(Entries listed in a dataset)
☆ ☆ ☆

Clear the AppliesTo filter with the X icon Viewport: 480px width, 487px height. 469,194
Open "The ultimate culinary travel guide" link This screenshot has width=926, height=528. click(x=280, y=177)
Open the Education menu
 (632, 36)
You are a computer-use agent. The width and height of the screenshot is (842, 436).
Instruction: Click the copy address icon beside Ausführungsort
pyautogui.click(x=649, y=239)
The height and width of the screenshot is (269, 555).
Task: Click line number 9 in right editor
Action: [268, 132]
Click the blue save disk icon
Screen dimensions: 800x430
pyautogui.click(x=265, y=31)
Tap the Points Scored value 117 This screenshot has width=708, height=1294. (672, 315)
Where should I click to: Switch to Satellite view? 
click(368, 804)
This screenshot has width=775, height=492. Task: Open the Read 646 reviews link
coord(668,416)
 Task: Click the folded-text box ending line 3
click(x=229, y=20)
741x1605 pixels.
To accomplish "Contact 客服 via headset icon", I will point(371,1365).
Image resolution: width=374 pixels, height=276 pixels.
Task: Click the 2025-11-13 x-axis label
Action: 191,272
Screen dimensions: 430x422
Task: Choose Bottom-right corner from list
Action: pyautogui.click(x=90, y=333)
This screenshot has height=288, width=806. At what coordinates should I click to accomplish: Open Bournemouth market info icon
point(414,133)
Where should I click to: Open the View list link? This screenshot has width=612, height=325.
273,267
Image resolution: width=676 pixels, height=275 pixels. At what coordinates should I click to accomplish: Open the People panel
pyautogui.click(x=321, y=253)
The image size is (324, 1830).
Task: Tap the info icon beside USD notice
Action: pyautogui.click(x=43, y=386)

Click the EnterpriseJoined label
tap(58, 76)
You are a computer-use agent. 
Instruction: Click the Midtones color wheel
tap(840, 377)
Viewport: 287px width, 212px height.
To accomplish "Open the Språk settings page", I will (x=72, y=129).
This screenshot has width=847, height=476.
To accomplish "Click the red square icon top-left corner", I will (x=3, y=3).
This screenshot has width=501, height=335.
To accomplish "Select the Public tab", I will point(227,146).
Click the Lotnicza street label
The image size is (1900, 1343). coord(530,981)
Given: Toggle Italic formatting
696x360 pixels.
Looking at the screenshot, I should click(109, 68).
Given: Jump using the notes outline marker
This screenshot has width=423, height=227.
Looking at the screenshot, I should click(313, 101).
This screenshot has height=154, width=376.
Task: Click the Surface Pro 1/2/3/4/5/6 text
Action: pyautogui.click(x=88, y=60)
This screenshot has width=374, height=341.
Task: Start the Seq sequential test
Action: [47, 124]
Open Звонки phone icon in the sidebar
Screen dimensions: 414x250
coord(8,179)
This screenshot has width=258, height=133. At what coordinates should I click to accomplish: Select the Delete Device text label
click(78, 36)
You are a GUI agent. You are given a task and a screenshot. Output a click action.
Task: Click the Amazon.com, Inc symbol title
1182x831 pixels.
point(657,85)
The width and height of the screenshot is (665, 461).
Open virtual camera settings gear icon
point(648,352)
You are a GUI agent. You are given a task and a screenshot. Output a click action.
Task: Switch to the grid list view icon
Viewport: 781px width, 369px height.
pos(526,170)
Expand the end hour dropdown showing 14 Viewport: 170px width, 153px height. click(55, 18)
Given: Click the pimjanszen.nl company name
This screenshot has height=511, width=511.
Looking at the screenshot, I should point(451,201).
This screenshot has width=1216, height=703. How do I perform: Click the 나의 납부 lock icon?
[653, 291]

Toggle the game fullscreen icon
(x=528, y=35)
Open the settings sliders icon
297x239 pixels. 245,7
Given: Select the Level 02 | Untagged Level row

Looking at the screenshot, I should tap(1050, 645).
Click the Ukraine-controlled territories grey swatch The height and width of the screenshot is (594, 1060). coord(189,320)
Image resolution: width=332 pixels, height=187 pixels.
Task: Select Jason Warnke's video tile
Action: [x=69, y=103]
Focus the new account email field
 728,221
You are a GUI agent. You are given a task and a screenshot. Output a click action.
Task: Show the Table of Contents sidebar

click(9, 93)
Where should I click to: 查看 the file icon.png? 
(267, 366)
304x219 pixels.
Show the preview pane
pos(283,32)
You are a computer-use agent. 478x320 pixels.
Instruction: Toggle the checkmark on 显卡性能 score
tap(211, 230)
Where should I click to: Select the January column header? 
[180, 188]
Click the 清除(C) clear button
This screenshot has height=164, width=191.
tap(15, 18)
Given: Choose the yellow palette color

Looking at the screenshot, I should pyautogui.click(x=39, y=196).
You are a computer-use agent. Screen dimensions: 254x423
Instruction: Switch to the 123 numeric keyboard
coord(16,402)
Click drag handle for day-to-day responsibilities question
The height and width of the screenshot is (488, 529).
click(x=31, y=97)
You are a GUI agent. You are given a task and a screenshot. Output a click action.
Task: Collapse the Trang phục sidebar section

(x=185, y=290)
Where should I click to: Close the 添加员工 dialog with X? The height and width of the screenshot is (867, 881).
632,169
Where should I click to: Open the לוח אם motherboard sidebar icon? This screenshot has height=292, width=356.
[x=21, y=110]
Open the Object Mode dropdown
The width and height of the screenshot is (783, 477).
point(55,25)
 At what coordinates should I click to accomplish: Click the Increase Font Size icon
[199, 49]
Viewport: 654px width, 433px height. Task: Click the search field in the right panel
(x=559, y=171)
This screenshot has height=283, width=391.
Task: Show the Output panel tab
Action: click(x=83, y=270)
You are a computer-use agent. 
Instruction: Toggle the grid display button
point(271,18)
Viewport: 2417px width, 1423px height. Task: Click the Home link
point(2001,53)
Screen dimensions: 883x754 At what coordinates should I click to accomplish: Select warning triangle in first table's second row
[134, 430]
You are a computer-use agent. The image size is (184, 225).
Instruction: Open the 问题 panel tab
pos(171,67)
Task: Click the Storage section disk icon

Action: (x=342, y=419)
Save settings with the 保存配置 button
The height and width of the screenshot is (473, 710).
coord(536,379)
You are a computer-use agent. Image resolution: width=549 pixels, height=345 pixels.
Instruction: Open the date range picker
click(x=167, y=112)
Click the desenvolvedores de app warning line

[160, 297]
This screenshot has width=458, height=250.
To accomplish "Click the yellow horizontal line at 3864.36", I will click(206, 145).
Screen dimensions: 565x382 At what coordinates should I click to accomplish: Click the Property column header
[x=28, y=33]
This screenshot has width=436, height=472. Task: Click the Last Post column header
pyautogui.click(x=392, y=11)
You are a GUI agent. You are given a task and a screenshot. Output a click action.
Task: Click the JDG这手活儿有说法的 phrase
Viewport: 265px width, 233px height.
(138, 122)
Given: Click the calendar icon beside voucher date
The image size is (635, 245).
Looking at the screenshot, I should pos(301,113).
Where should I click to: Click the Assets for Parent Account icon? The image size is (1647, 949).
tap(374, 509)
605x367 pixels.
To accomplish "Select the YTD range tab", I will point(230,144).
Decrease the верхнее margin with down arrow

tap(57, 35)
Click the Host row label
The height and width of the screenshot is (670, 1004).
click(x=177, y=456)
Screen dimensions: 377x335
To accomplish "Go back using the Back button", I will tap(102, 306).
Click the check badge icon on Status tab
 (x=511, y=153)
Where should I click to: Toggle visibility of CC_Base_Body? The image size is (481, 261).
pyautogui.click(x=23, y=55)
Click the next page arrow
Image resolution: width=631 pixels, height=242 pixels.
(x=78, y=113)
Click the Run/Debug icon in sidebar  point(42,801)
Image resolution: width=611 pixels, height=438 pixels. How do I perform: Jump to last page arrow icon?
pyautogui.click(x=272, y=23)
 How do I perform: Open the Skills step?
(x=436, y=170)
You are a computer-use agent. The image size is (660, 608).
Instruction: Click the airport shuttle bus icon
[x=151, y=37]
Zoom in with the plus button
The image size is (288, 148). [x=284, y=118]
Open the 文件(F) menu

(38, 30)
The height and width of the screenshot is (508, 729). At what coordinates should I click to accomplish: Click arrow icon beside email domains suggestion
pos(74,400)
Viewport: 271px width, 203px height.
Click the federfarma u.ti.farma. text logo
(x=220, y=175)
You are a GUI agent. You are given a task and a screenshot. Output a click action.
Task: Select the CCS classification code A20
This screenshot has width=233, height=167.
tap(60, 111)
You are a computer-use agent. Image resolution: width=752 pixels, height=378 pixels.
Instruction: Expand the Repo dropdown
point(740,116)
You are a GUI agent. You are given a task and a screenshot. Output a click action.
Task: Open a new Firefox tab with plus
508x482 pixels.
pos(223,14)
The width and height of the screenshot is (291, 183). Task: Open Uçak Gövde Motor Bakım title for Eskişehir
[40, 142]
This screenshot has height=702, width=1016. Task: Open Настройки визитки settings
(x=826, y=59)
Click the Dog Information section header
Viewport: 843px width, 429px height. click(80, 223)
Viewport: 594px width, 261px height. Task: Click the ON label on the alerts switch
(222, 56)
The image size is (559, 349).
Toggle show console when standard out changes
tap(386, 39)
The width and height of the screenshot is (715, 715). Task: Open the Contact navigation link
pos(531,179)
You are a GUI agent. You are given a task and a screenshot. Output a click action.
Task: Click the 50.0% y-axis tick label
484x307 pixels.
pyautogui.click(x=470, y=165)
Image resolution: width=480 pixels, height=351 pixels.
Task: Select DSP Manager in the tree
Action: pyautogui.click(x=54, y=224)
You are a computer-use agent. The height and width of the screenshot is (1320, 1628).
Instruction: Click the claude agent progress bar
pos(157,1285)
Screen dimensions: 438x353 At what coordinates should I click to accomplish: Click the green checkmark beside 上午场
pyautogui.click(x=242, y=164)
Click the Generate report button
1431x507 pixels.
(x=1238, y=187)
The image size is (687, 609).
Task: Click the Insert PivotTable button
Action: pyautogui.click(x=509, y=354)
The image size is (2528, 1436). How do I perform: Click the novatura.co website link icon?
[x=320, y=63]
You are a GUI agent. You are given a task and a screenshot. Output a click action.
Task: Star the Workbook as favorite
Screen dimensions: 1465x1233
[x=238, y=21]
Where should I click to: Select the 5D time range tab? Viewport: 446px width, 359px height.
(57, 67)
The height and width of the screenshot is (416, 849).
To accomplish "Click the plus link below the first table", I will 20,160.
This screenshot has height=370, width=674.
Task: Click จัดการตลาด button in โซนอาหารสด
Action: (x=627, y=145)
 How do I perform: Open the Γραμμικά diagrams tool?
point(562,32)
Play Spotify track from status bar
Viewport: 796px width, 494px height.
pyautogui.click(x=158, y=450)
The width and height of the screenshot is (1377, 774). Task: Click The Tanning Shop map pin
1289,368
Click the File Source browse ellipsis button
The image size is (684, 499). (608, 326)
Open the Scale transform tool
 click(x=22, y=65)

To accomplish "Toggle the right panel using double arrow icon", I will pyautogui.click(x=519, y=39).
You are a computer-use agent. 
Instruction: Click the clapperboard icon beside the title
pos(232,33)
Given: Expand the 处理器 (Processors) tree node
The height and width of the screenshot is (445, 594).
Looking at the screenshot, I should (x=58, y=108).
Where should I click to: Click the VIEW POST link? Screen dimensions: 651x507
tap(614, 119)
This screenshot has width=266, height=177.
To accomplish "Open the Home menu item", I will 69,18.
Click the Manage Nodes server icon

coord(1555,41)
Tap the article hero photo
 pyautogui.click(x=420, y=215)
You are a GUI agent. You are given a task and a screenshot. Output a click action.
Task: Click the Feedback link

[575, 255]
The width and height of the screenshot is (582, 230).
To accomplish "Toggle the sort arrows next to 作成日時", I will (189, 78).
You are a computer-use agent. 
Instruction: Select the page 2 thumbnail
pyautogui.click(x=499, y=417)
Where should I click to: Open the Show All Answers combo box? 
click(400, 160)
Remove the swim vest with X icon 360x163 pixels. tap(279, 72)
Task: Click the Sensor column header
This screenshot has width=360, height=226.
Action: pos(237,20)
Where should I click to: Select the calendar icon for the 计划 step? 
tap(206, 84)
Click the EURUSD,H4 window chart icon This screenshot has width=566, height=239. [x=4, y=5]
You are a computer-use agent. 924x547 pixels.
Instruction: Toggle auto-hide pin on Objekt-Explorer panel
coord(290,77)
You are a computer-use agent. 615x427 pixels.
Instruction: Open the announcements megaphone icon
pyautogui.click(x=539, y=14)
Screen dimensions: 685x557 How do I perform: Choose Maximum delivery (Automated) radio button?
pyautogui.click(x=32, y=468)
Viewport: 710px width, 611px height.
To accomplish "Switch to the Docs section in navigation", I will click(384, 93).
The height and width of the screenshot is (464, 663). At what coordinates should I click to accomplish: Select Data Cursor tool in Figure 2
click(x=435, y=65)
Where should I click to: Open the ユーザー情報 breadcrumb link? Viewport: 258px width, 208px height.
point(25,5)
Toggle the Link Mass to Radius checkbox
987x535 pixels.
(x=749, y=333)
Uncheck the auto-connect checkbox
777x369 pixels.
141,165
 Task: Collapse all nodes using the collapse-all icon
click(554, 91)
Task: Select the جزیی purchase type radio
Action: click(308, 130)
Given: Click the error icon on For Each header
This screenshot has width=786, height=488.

☆ ☆ ☆

Short task
Give every line from the start of the entries through the line containing "Action: [268, 132]" as a JSON list of strings, one string per line, with blank lines omitted.

Output
[
  "Clear the AppliesTo filter with the X icon Viewport: 480px width, 487px height. 469,194",
  "Open \"The ultimate culinary travel guide\" link This screenshot has width=926, height=528. click(x=280, y=177)",
  "Open the Education menu",
  " (632, 36)",
  "You are a computer-use agent. The width and height of the screenshot is (842, 436).",
  "Instruction: Click the copy address icon beside Ausführungsort",
  "pyautogui.click(x=649, y=239)",
  "The height and width of the screenshot is (269, 555).",
  "Task: Click line number 9 in right editor",
  "Action: [268, 132]"
]